### Work to do
Write out the stretch from the line containing "Screen dimensions: 817x460" through the end of the data, renaming "Instruction" to "Command" and leaving everything else unchanged.
— start of Exercise data —
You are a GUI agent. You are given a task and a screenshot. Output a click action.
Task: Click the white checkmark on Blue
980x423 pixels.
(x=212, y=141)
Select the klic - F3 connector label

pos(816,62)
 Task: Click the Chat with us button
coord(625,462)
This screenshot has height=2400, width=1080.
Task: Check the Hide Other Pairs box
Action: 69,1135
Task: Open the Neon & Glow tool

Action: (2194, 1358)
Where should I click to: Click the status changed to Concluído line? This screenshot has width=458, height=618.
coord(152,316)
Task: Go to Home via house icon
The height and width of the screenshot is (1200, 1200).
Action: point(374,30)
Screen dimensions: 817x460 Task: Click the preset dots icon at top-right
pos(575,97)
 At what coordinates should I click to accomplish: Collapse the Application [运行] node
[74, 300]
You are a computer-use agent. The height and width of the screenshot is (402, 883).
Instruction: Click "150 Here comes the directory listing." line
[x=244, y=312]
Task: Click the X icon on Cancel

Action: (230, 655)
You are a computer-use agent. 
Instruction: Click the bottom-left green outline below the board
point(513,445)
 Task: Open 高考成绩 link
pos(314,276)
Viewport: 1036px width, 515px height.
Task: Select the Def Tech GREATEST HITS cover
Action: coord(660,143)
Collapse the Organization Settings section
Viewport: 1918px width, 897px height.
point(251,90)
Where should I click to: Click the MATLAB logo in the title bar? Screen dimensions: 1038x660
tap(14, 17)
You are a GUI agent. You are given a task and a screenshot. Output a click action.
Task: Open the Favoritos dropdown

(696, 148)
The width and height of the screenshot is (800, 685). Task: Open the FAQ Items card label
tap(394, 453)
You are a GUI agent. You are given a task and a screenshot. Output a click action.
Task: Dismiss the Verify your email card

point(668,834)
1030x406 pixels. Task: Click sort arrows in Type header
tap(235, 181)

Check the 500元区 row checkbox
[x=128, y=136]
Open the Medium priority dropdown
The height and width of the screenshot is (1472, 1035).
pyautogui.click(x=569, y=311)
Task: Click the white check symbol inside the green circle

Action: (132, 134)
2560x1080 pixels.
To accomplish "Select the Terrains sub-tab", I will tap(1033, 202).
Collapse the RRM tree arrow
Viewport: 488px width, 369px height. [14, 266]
— end of Exercise data —
### Task response
Screen dimensions: 817x460 Task: Click the preset dots icon at top-right
pos(575,97)
 At what coordinates should I click to accomplish: Collapse the Application [运行] node
[74, 300]
You are a computer-use agent. The height and width of the screenshot is (402, 883).
Command: Click "150 Here comes the directory listing." line
[x=244, y=312]
Task: Click the X icon on Cancel

Action: (230, 655)
You are a computer-use agent. 
Command: Click the bottom-left green outline below the board
point(513,445)
 Task: Open 高考成绩 link
pos(314,276)
Viewport: 1036px width, 515px height.
Task: Select the Def Tech GREATEST HITS cover
Action: coord(660,143)
Collapse the Organization Settings section
Viewport: 1918px width, 897px height.
point(251,90)
Where should I click to: Click the MATLAB logo in the title bar? Screen dimensions: 1038x660
tap(14, 17)
You are a GUI agent. You are given a task and a screenshot. Output a click action.
Task: Open the Favoritos dropdown

(696, 148)
The width and height of the screenshot is (800, 685). Task: Open the FAQ Items card label
tap(394, 453)
You are a GUI agent. You are given a task and a screenshot. Output a click action.
Task: Dismiss the Verify your email card

point(668,834)
1030x406 pixels. Task: Click sort arrows in Type header
tap(235, 181)

Check the 500元区 row checkbox
[x=128, y=136]
Open the Medium priority dropdown
The height and width of the screenshot is (1472, 1035).
pyautogui.click(x=569, y=311)
Task: Click the white check symbol inside the green circle

Action: (132, 134)
2560x1080 pixels.
To accomplish "Select the Terrains sub-tab", I will tap(1033, 202).
Collapse the RRM tree arrow
Viewport: 488px width, 369px height. [14, 266]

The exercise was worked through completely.